Nobel prize committee’s credibility is on the line
When Norwegian parliamentarian Christian Tybring-Gjedde nominated President Trump for the Nobel Peace Prize on Wednesday, the president’s critics went into shock on social media.
The criticism, of course, did not respond to Tybring-Gjedde’s specific citations of Trump’s role in brokering a landmark normalization deal between Israel and the United Arab Emirates (UAE), the Kashmir border dispute between India and Pakistan, or the conflict between North and South Korea. Trump’s critics instead attacked the credibility of Tybring-Gjedde, who serves as chairman of the Norwegian delegation to the NATO Parliamentary Assembly, and expressed disbelief that Trump could possibly share the same prize as his predecessor, whose greatest achievement was an agreement that destabilized the entire Middle East.
Trump clearly earned his nomination for the Nobel Peace Prize. But if his critics really want to discredit his chances of winning it, they should engage with his actual record. Consider:
Trump is the first president in almost four decades to not start a new war. In addition to avoiding armed conflict, he has made moves to reduce troop levels in conflict zones such as Afghanistan, Iraq and Syria. This is not mere pacifism or conflict-avoidance. At the same time that Trump has sought to keep Americans out of harm’s way and America out of problems it has no business meddling in, he has presided over an enormous buildup of America’s military capabilities and reinvigoration of the U.S. armed forces. By ending the false dichotomy between military strength and nonaggression, Trump has demonstrated that countries can shore up their national defense and secure their strategic interests by means of military restraint and a commitment to reductions in violence.
As for specific regions of the world, Trump not only brokered the first normalization agreement between Israel and an Arab state in a quarter-century; he also presided over a vast improvement in relations and coordination between Israel and the other major Sunni Arab states. This is in large part because of his Day 1 commitment to opposing the spread of Iranian terror throughout the Middle East. The coordination of U.S.-Israeli-Sunni policy in the region — to stop both radical Sunni actors such as ISIS and revolutionary Shia actors such as Hezbollah and the government in Tehran — has become the region’s best hope of stabilization in decades. The role Trump has sought for the U.S. in all this has been centered on economic sanctions, weapons sales and diplomatic initiatives — not military force.
Farther east, Trump has applied similar nonviolent principles.
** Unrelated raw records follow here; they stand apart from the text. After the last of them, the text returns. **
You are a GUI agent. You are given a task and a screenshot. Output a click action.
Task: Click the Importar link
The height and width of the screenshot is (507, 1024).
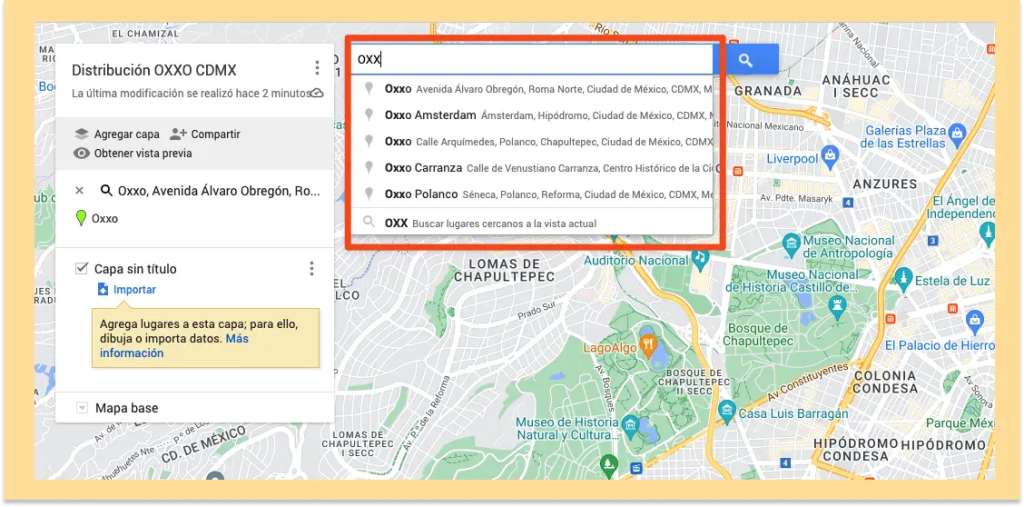click(x=134, y=290)
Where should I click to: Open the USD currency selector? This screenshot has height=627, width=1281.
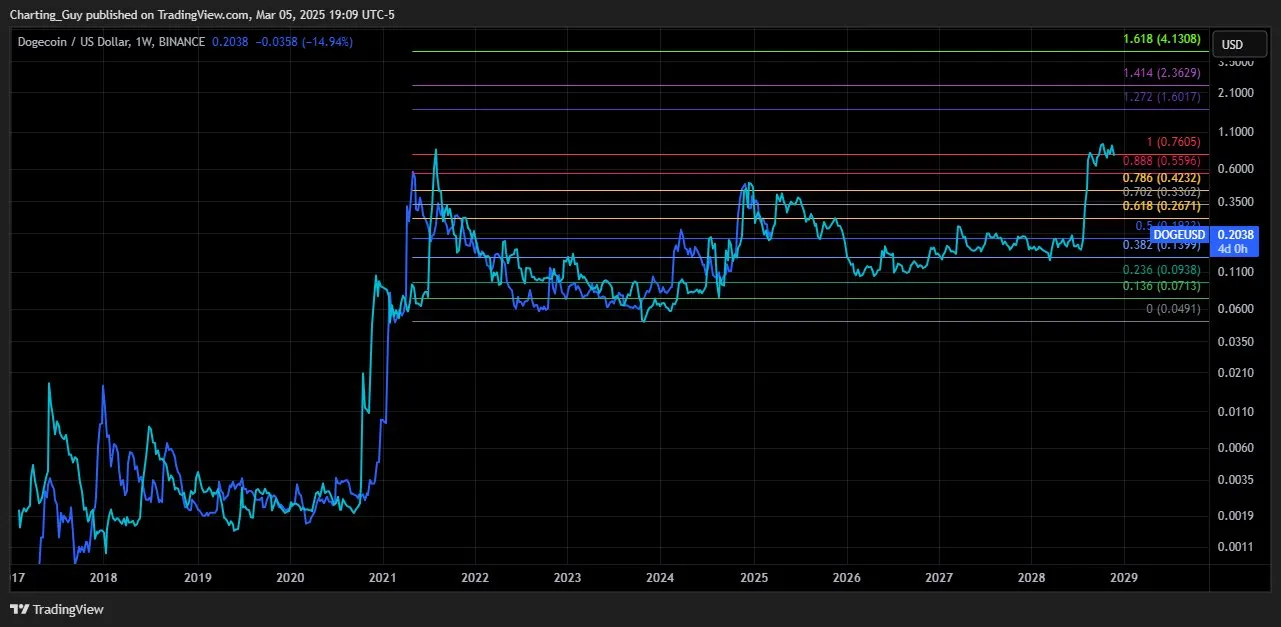pos(1238,44)
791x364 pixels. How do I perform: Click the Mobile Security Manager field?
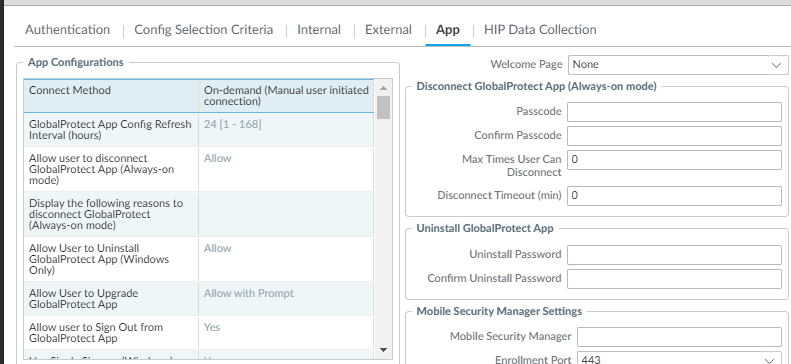pos(680,337)
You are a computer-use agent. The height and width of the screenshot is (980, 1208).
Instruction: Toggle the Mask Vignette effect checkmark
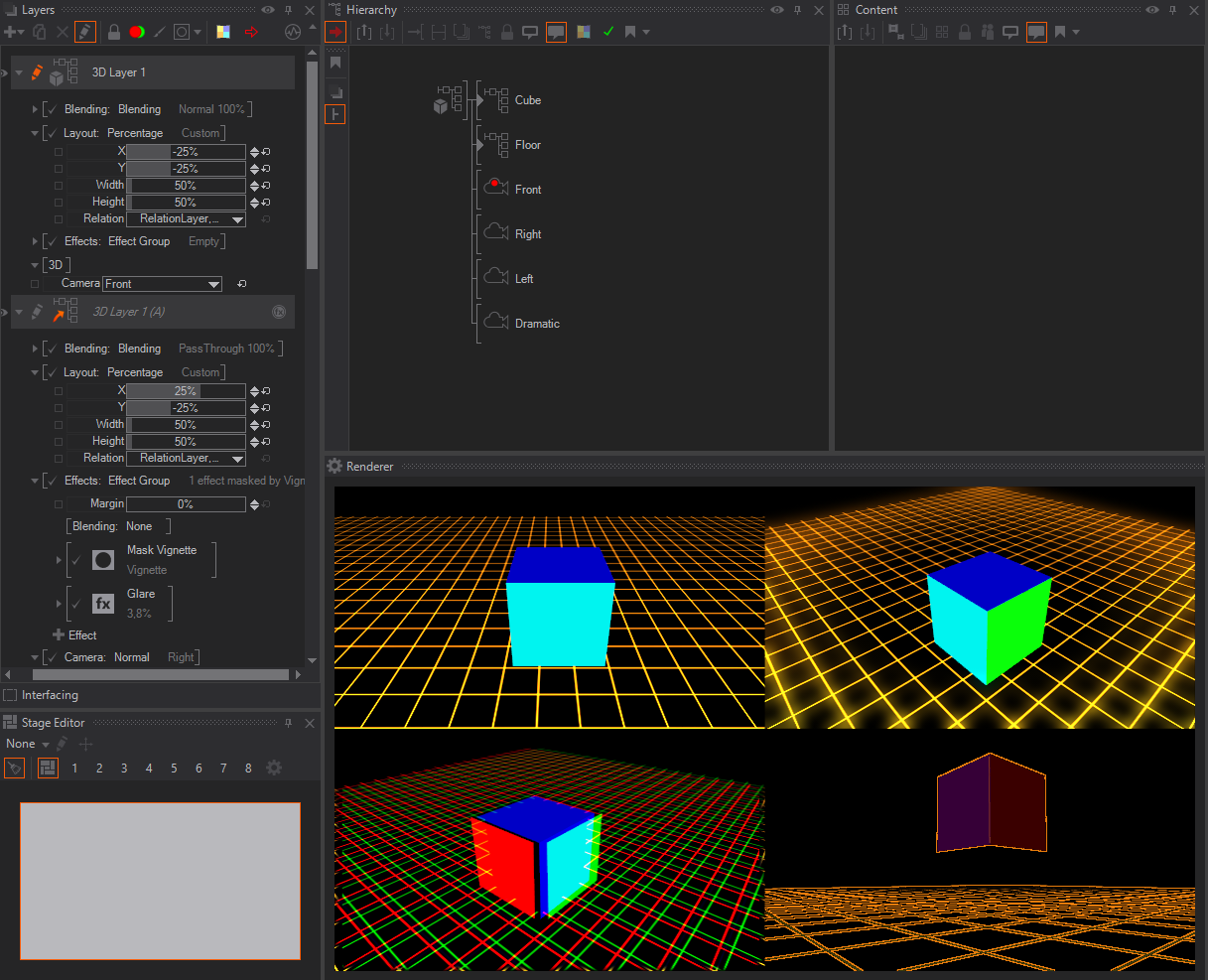[76, 561]
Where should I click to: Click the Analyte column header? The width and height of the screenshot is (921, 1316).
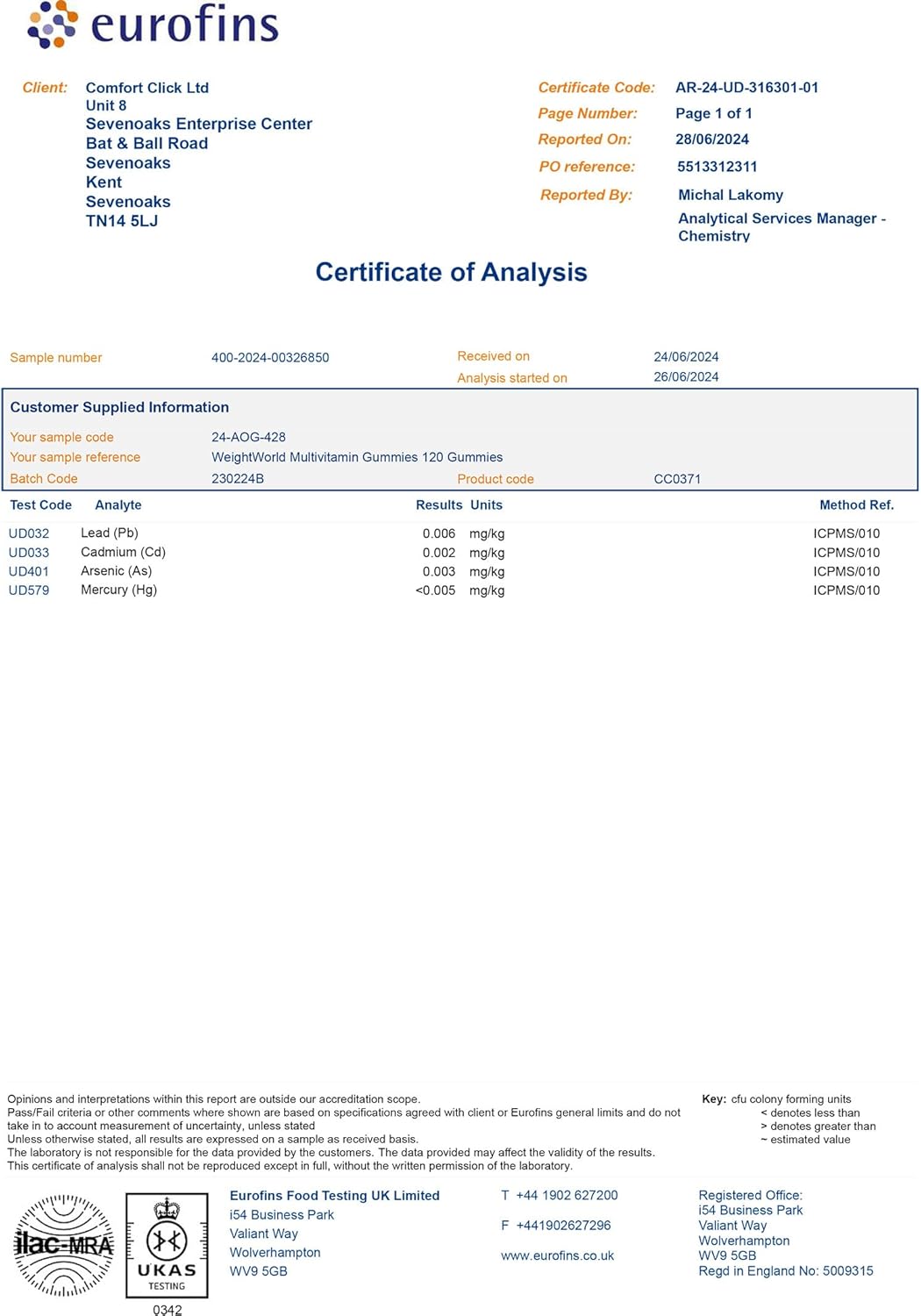118,505
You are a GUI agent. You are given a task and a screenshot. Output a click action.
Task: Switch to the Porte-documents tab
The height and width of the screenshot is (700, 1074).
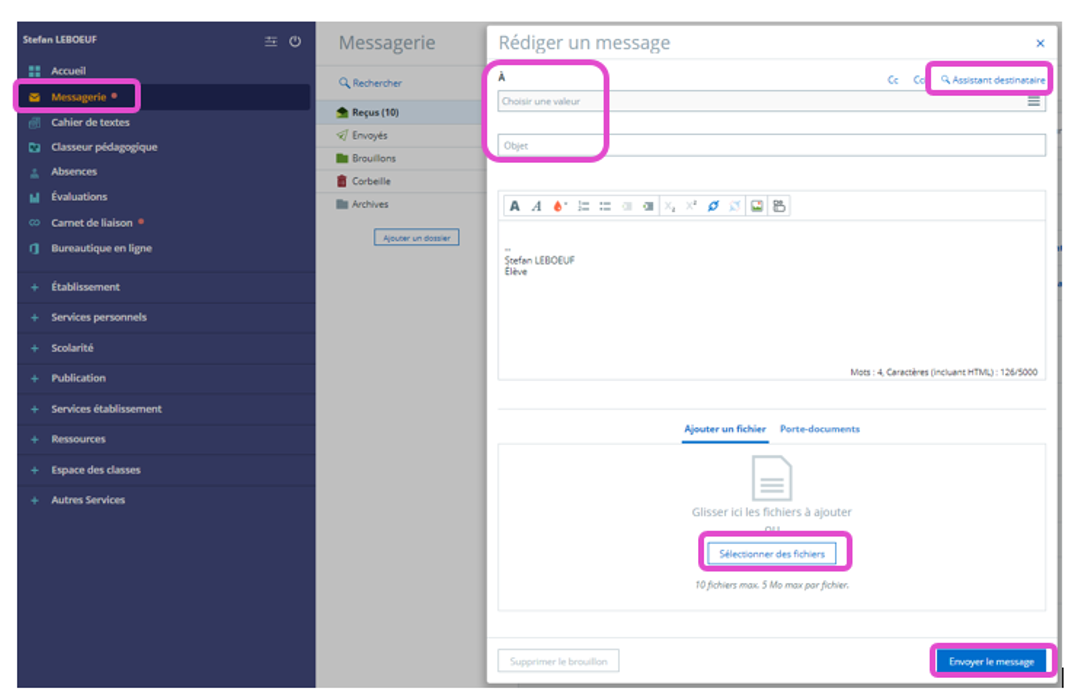coord(819,429)
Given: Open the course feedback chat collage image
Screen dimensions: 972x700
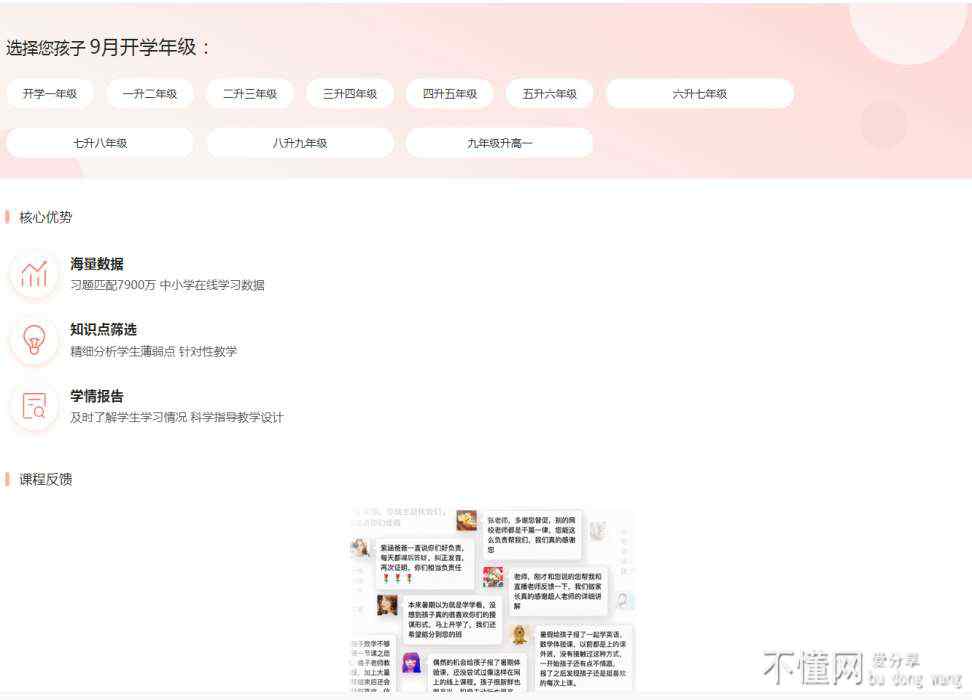Looking at the screenshot, I should (x=492, y=598).
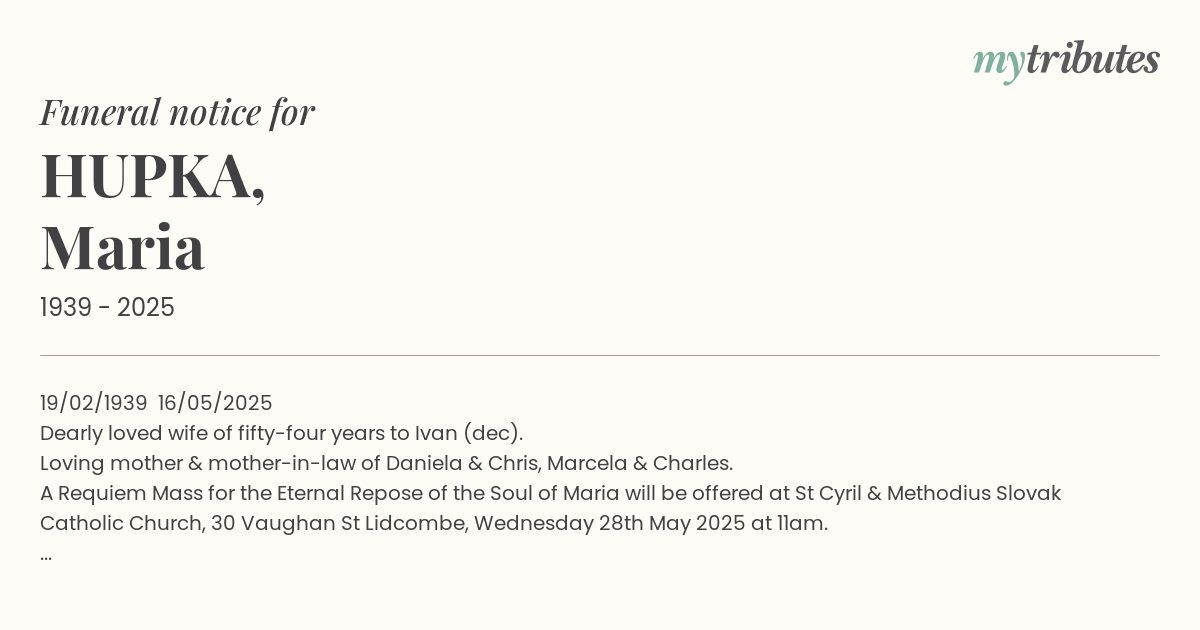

China is the biggest threat to American national and strategic interests since the Cold War, and it eventually may emerge as the most serious rival in American history. While Trump has countered nearly every act of Chinese competition and aggression, he has done so peacefully. Through the use of tariffs, trade agreements, the threat of sanctions, and nonviolent military exercises with Indo-Pacific partners such as Japan, South Korea, Taiwan and Australia, Trump has done everything possible to resolve the most explosive elements of the U.S.-China rivalry without armed conflict. The same goes for Trump’s effort to denuclearize the Korean Peninsula and his role in talks between the North and South Korean governments, which South Korean President Moon Jae-in declared in 2018 “should win [Trump] the Nobel Peace Prize.”
When President Obama was awarded the Nobel Peace Prize in 2009, he had been in office less than 10 months. Two presidential terms later, Obama had backed a war of regime change in Libya, a normalization agreement with a terror regime in Iran, and the “red line” fiasco in Syria, which likely encouraged military takeovers by the Kremlin in Crimea and by Beijing in the South China Sea. In September 2015, the Nobel committee’s former secretary expressed regret for granting the award to Obama, who not only had not earned it by 2009 but had squandered any claim to it after six years in office.
For Trump, the Nobel committee was right to wait until he had an actual record of governance and demonstrated a real commitment to peace before considering him for the prize. Now the committee has the opportunity to regain the credibility it lost in 2009.
Richard Grenell is a senior fellow of Carnegie Mellon University’s Institute for Politics and Strategy. He is a senior adviser on LGBT outreach to the Republican National Committee. He served more than 10 years in the U.S. Department of State, including as U.S. ambassador to Germany, 2018-2020, and as a spokesman at the United Nations, and served briefly as acting director of national intelligence (DNI).